From 'International Expositions' to 'Manila Carnival' Presenting the Filipino as 'Tribal People' and 'Beauty Queen' in Industrial and Commercial Expositions

  • Raul Casantusan Navarro University of the Philippines Diliman

Abstract

Written as a contribution to the Bagong Kasaysayan (BAKAS) movement that currently traces the Philippine political and cultural transformations that happened between the years 1890 and 1913 (recognized as a crucial period in the development of national consciousness of the Filipino), this paper rereads colonial discourses that were attempts at speaking for the natives, images that were constituted to showcase the Filipino, and colonizer and colonized accounts that were testament to the said experience.

Today, colonial narratives make up the historical archives that scholars refer back to make sense of the past and of the Filipino’s experience.
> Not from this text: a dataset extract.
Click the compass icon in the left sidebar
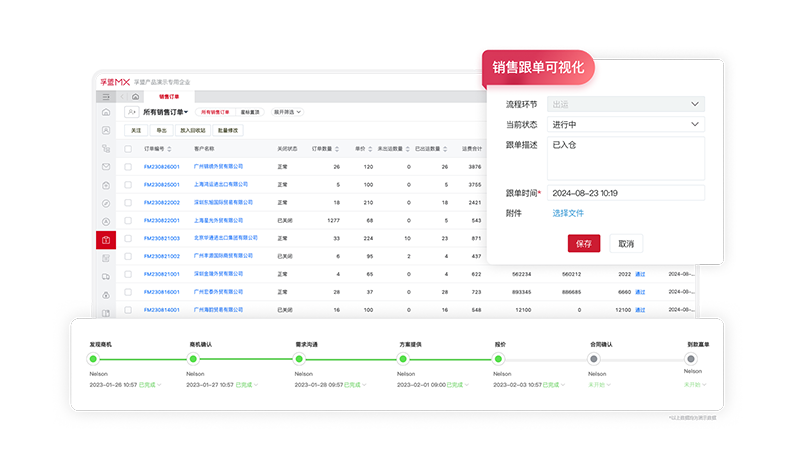This screenshot has width=794, height=460. click(x=106, y=203)
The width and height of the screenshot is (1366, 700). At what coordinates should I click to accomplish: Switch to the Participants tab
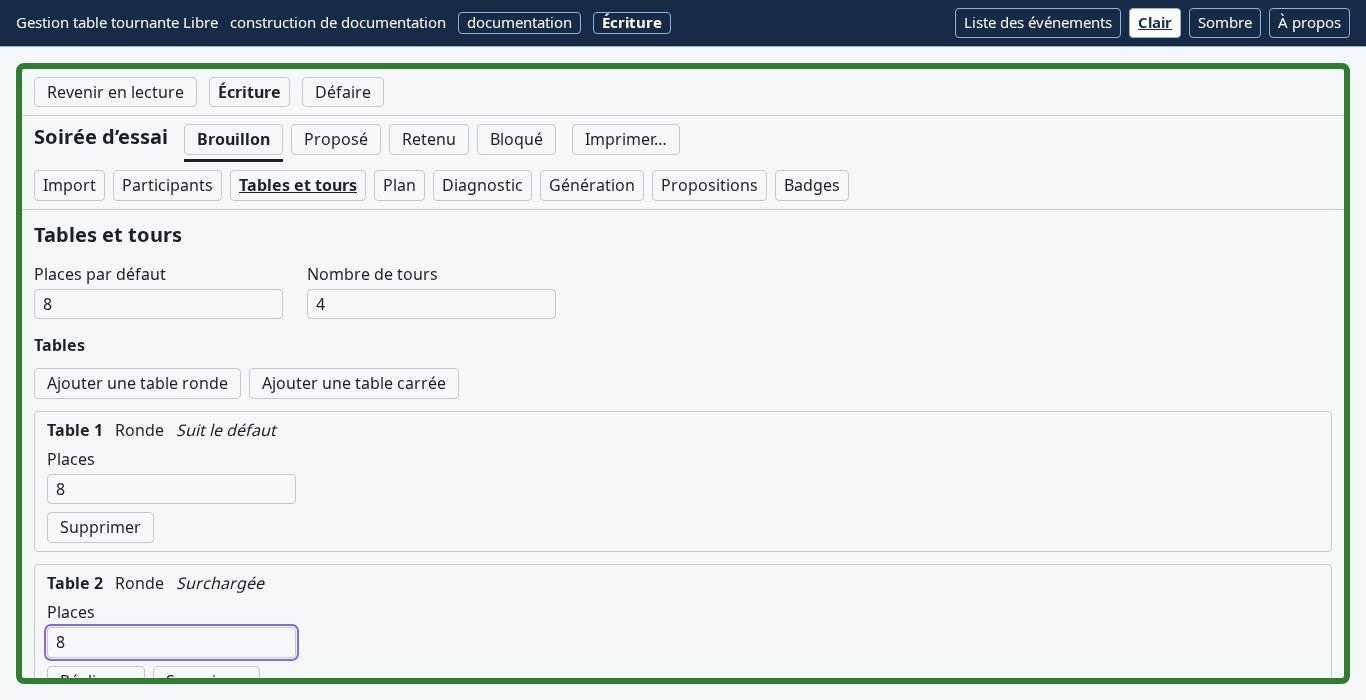(167, 185)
All through the 1870s to the 1930s, trade fairs were intended to create an impression, a world, and an exotic image that was and is servile to colonial ends. Though intended to highlight technological advances of the time, the Filipino was introduced in a re-staged, re-created approximation of his person (i.e., “halfdemon,” heathen, etc.) in quasi situ. Lifted out of context, he was read as an “Other”— and therefore inferior.

In line with the Pantayong Pananaw resolve, the paper is written in Filipino as a way of enriching, re-writing, and reclaiming the Filipino’s sense of history and identity.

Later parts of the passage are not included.